Exercises:
1 – In the miracles post, on what date did the first step of the Amin Institute begin?
2 – Reproduce the miracles post verbatim, beginning with the words "People who said" and stopping after "of the way.".

Excerpted text:

3.31.2009

I Believe in Miracles - Shamsia Razaqi









I believe in miracles.
Every step of the way, at every event, social meeting or even family occasion there were nay -sayers.
People who said Afghanistan was too dangerous.
It’s a lost cause they said.
How can you go in to a war zone and expect to succeed?
Why don’t you donate the money you have raised to another organization and avoid the risk…don’t make your life difficult…
These are words we all heard, and maybe even reconsidered every step of the way.
But today a miracle happened.
Today, March 22nd 2009 we initiated the first step of the Amin Institute.
We opened our doors to all those who set aside their own livelihoods to help us, our neighbors, community elders and leaders to help bless this momentous occasion.
More importantly, we brought home three of our first orphans.
Although, it was only their first day, their faces were visibly brighter then when we first saw them.
They immediately swarmed the house.
Running up and down the tri-level house, climbing the bunk beds, exchanging slippers trying on their new clothes, and taking naps in their new home, a great sense of pride and accomplishment overwhelmed all of us who toiled day and night to prepare this home.
We sat down with them and spoke in great detail about their stories.
They spoke freely and casually about the atrocities they have seen.

Information shown:

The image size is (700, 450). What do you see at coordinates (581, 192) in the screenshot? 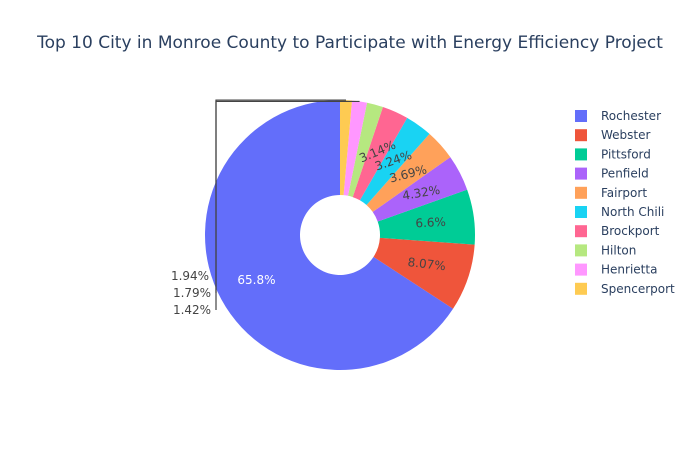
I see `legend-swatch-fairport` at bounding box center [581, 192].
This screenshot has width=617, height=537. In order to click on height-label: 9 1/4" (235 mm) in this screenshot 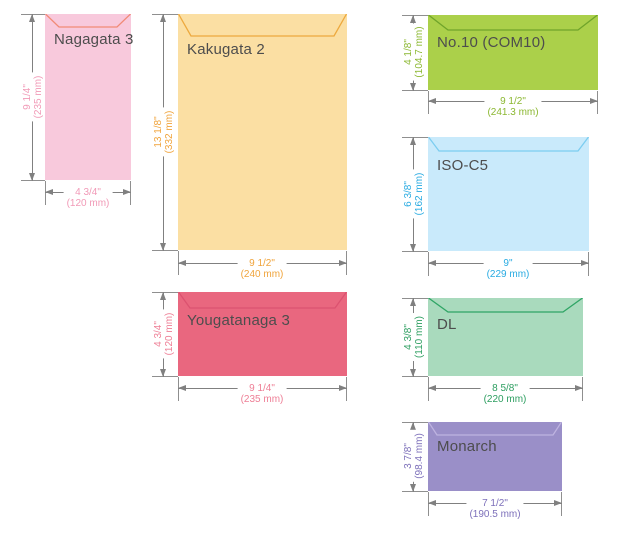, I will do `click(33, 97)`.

==

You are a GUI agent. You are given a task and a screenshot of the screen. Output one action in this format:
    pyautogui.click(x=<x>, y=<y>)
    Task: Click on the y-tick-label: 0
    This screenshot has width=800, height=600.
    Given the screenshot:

Results for each task:
1 – March 22nd 2009.

2 –
People who said Afghanistan was too dangerous.
It’s a lost cause they said.
How can you go in to a war zone and expect to succeed?
Why don’t you donate the money you have raised to another organization and avoid the risk…don’t make your life difficult…
These are words we all heard, and maybe even reconsidered every step of the way.